5 Common Rate Limiter Algorithms

Inspired by rate limiter section in System Design Interview book, I want to share my understanding of different rate limiter algorithms and implement them in Python.

Rate limiting is a crucial technique in system design that helps control the rate of requests to a service. This post will cover 5 common rate limiter algorithms:

Token Bucket
Leaky Bucket
Fixed Window Counter
Sliding Window Log
Sliding Window Counter

1. Token Bucket Link to heading

The token bucket algorithm maintains a bucket of tokens, where:

The bucket starts with a maximum number of tokens (bucket size)
Tokens are added to the bucket at a constant rate (tokens per second)
When a request arrives:
- If there are enough tokens, one is consumed and the request is allowed
- If there aren’t enough tokens, the request is rejected
The bucket never exceeds its maximum size
This allows for burst traffic up to the bucket size, then smooths out to the refill rate

# token_bucket_demo.py
import time
import threading

class TokenBucket:
    def __init__(self, tokens_per_second: int, bucket_size: int):
        """
        Initialize a token bucket rate limiter.
        
        Args:
            tokens_per_second: Rate at which tokens are added to the bucket
            bucket_size: Maximum number of tokens the bucket can hold
        """
        self.tokens_per_second = tokens_per_second
        self.bucket_size = bucket_size
        self.tokens = bucket_size
        self.last_refill = time.time()
        self.lock = threading.Lock()

    def _refill(self):
        """
        Refill the bucket with tokens based on elapsed time.
        This method is called before each token consumption attempt.
        """
        now = time.time()
        time_passed = now - self.last_refill
        new_tokens = time_passed * self.tokens_per_second
        
        with self.lock:
            self.tokens = min(self.bucket_size, self.tokens + new_tokens)
            self.last_refill = now

    def consume(self, tokens: int = 1) -> bool:
        """
        Try to consume tokens from the bucket.
        
        Args:
            tokens: Number of tokens to consume (default: 1)
            
        Returns:
            bool: True if tokens were consumed, False if not enough tokens
        """
        with self.lock:
            self._refill()
            if self.tokens >= tokens:
                self.tokens -= tokens
                return True
            return False

if __name__ == "__main__":
    # Create a token bucket with 2 tokens per second and a bucket size of 5
    bucket = TokenBucket(tokens_per_second=2, bucket_size=5)

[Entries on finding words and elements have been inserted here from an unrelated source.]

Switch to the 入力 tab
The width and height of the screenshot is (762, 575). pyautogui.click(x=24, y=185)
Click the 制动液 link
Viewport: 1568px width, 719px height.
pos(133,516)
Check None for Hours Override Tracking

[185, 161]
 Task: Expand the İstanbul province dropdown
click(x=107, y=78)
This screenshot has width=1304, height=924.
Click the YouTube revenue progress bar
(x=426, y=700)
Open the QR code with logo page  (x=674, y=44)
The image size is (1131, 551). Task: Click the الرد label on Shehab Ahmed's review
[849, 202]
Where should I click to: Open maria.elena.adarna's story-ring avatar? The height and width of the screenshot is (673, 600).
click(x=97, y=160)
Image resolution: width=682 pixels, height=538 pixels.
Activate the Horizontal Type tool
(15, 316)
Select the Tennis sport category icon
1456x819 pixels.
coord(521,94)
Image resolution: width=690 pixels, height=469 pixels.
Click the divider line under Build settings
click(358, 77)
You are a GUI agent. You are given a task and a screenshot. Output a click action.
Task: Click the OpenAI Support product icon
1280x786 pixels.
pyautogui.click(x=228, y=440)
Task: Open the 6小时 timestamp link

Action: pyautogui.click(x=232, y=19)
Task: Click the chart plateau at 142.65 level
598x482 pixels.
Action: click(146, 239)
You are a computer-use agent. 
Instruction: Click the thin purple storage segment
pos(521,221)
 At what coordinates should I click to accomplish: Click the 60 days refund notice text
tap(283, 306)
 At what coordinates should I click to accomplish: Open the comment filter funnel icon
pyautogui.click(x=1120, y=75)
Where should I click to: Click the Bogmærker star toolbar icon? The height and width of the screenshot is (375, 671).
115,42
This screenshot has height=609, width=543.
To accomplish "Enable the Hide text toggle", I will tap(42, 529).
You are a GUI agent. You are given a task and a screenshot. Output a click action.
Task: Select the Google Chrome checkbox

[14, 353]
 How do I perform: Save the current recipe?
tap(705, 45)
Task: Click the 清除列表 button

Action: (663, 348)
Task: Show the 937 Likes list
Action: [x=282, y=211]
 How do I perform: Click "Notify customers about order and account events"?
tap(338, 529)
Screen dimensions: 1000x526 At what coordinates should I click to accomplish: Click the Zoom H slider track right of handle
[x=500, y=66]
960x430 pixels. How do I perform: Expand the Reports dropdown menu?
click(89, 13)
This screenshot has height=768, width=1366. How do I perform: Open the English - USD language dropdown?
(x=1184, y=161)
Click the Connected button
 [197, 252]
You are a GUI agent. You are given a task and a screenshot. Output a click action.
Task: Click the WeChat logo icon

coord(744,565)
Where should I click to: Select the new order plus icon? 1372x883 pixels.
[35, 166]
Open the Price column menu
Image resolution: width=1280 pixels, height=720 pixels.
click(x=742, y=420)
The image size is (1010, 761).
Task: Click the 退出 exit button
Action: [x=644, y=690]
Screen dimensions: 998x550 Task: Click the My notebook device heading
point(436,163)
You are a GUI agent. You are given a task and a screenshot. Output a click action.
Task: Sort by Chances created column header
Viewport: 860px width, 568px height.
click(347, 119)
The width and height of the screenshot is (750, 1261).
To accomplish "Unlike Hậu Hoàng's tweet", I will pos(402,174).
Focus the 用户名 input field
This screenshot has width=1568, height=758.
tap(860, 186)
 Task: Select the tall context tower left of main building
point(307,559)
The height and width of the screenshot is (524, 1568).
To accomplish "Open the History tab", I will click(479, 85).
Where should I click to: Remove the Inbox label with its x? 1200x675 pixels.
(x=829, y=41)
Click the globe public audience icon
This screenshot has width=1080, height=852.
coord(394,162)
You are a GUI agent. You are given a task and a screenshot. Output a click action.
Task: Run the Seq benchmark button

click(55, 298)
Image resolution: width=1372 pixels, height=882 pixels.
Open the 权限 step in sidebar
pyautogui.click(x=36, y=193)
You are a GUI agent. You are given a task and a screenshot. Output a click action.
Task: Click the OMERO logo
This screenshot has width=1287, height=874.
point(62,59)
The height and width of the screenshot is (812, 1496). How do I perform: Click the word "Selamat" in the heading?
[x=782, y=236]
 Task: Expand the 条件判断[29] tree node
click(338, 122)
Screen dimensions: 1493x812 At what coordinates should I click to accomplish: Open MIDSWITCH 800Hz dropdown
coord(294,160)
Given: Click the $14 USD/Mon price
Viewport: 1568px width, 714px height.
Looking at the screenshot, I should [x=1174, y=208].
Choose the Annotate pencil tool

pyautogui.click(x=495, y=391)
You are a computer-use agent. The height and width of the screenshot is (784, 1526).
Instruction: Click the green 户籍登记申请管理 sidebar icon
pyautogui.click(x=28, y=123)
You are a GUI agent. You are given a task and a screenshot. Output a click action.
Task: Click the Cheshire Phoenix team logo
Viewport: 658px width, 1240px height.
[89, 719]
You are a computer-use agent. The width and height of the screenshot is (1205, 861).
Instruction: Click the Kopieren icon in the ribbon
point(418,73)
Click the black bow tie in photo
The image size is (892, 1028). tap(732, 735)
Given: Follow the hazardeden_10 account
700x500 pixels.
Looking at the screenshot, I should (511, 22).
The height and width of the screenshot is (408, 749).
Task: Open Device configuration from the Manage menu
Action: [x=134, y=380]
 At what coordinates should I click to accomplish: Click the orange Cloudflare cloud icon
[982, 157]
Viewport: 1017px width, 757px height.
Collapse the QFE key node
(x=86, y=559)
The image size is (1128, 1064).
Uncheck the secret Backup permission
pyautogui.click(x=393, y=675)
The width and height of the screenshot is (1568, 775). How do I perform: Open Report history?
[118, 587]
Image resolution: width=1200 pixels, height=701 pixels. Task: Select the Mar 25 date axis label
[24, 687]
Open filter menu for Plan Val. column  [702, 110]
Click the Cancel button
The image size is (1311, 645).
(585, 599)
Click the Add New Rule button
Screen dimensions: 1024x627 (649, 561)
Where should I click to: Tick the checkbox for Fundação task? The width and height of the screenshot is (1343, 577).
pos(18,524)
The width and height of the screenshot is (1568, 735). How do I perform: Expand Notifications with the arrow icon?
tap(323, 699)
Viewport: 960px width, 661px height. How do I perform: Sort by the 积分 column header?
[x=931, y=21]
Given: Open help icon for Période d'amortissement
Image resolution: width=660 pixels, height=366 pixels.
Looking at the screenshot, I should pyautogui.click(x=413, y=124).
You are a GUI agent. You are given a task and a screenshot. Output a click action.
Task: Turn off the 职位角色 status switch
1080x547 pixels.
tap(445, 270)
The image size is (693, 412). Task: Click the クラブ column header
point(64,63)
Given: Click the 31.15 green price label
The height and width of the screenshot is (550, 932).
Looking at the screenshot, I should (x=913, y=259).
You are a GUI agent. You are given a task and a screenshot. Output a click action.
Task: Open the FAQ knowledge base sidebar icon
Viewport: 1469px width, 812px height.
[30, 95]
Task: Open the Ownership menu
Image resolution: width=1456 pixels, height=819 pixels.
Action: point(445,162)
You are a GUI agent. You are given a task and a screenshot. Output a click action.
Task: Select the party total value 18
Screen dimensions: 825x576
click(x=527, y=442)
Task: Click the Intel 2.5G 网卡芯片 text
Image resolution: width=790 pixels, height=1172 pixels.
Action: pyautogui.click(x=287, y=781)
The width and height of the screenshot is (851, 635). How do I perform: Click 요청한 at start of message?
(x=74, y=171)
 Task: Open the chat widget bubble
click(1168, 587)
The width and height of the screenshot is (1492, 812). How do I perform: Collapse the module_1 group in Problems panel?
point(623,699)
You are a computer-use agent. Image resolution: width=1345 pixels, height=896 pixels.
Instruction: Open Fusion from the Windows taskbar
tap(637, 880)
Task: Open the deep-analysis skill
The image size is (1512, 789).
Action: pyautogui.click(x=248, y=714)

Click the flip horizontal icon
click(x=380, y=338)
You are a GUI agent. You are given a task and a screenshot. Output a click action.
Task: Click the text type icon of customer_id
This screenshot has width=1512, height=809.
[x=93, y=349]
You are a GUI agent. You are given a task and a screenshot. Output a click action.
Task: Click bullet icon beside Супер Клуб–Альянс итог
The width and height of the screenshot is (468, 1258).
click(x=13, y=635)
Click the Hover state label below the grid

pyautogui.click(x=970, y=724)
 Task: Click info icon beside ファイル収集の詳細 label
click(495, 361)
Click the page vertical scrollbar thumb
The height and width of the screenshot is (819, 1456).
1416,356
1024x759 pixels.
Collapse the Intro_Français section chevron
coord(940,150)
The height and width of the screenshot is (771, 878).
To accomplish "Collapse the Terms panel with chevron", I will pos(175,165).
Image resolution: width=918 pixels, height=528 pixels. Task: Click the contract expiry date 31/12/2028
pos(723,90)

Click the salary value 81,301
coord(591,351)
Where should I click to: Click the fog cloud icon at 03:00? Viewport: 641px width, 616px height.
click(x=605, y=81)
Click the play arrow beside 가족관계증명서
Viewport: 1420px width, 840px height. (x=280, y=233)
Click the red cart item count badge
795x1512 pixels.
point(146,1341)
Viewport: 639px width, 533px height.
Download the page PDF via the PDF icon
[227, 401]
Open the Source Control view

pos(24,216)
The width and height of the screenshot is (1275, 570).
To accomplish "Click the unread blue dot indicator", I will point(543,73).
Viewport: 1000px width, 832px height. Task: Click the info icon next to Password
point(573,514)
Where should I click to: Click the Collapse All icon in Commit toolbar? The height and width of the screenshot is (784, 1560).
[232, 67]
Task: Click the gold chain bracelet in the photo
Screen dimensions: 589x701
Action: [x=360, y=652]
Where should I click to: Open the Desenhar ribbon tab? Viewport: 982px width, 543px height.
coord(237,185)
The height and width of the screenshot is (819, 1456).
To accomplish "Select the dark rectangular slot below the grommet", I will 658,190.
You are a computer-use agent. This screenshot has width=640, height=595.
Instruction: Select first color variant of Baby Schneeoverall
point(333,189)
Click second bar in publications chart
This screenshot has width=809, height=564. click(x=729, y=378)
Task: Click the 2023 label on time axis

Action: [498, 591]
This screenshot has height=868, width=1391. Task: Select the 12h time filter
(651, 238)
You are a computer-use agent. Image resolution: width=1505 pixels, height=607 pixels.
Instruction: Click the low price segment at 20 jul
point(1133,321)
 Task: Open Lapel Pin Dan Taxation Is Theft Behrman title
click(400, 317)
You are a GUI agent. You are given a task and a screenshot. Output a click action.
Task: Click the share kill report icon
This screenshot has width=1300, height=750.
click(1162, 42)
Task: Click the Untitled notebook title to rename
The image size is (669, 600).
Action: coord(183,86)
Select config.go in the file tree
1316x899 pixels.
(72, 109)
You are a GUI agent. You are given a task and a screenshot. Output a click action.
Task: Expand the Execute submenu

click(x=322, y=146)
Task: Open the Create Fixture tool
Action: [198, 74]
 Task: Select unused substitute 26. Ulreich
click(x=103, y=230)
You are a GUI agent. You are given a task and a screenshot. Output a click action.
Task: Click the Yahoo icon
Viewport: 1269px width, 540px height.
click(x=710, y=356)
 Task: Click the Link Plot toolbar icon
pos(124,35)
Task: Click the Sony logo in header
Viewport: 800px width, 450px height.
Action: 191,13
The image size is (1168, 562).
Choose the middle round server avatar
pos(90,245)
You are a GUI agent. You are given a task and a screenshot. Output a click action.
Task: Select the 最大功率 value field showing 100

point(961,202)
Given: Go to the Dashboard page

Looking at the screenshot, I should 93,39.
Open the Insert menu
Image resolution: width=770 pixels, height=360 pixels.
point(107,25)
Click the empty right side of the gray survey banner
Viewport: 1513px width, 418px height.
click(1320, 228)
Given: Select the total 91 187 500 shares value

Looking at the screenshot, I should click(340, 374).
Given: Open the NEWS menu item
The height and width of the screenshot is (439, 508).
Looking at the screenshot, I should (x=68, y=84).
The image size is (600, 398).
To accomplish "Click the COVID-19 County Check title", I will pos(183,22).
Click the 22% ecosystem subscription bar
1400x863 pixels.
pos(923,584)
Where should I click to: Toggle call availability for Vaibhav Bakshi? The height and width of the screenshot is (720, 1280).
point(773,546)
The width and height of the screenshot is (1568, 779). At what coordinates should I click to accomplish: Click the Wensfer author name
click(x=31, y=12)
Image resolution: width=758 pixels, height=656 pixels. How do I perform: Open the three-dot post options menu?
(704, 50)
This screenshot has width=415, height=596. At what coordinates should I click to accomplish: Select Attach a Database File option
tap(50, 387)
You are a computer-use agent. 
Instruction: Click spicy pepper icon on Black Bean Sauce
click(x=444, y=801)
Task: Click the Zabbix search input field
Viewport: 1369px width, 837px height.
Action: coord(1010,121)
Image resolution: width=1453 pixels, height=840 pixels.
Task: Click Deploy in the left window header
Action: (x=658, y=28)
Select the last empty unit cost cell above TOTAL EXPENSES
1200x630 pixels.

    # Simulate 20 requests
    for i in range(20):
        if bucket.consume():
            print(f"Request {i + 1}: Allowed")
        else:
            print(f"Request {i + 1}: Rejected")
        time.sleep(0.2)  # Sleep for 0.2 seconds between requests

Run the code:

python token_bucket_demo.py
Request 1: Allowed
Request 2: Allowed
Request 3: Allowed
Request 4: Allowed
Request 5: Allowed
Request 6: Allowed
Request 7: Allowed
Request 8: Rejected
Request 9: Allowed
Request 10: Rejected
Request 11: Allowed
Request 12: Rejected
Request 13: Rejected
Request 14: Allowed
Request 15: Rejected
Request 16: Allowed
Request 17: Rejected
Request 18: Rejected
Request 19: Allowed
Request 20: Rejected

Pros Link to heading

Simple to implement and understand: The token bucket algorithm is conceptually straightforward, making it easy to implement and maintain. Its behavior is predictable and easy to reason about.
Allows for burst traffic: By maintaining a bucket of tokens, it can handle sudden spikes in traffic up to the bucket size, which is useful for applications with variable load patterns.
Memory efficient: Only needs to track a single token count and last refill time, making it very lightweight in terms of memory usage.
Smooths out traffic spikes: After handling burst traffic, it naturally smooths out to the refill rate, preventing sustained high load on the system.
Good for APIs and general-purpose rate limiting: Its balance of burst handling and smoothing makes it suitable for most API rate limiting scenarios.

Cons Link to heading

Can be too permissive with burst traffic: The ability to handle bursts might be undesirable in systems that need strict rate limiting.
May not be suitable for strict rate limiting: The burst capability means it can’t guarantee a strict maximum rate over very short time periods.
Requires careful tuning of bucket size and refill rate: Finding the right balance between burst capacity and refill rate requires careful consideration of the application’s needs.
Not ideal for distributed systems without additional coordination: In distributed environments, maintaining consistent token counts across multiple instances requires additional coordination mechanisms.

2. Leaky Bucket Link to heading

The leaky bucket algorithm:

Requests arrive at the bucket at any rate
The bucket has a maximum capacity (queue size)
Requests are processed at a constant rate (leak rate)
When a request arrives:
- If there’s space in the queue, it’s added
- If the queue is full, the request is rejected
The background thread continuously processes requests at the fixed rate

# leaky_bucket_demo.py
import time
import threading
from queue import Queue

class LeakyBucket:
    def __init__(self, rate_per_second: int, capacity: int):
        """
        Initialize a leaky bucket rate limiter.
        
        Args:
            rate_per_second: Rate at which requests are processed
            capacity: Maximum number of requests that can be queued
        """
        self.rate_per_second = rate_per_second
        self.capacity = capacity
        self.queue = Queue(maxsize=capacity)
        self.lock = threading.Lock()
        self.processing = False
        self.stop_event = threading.Event()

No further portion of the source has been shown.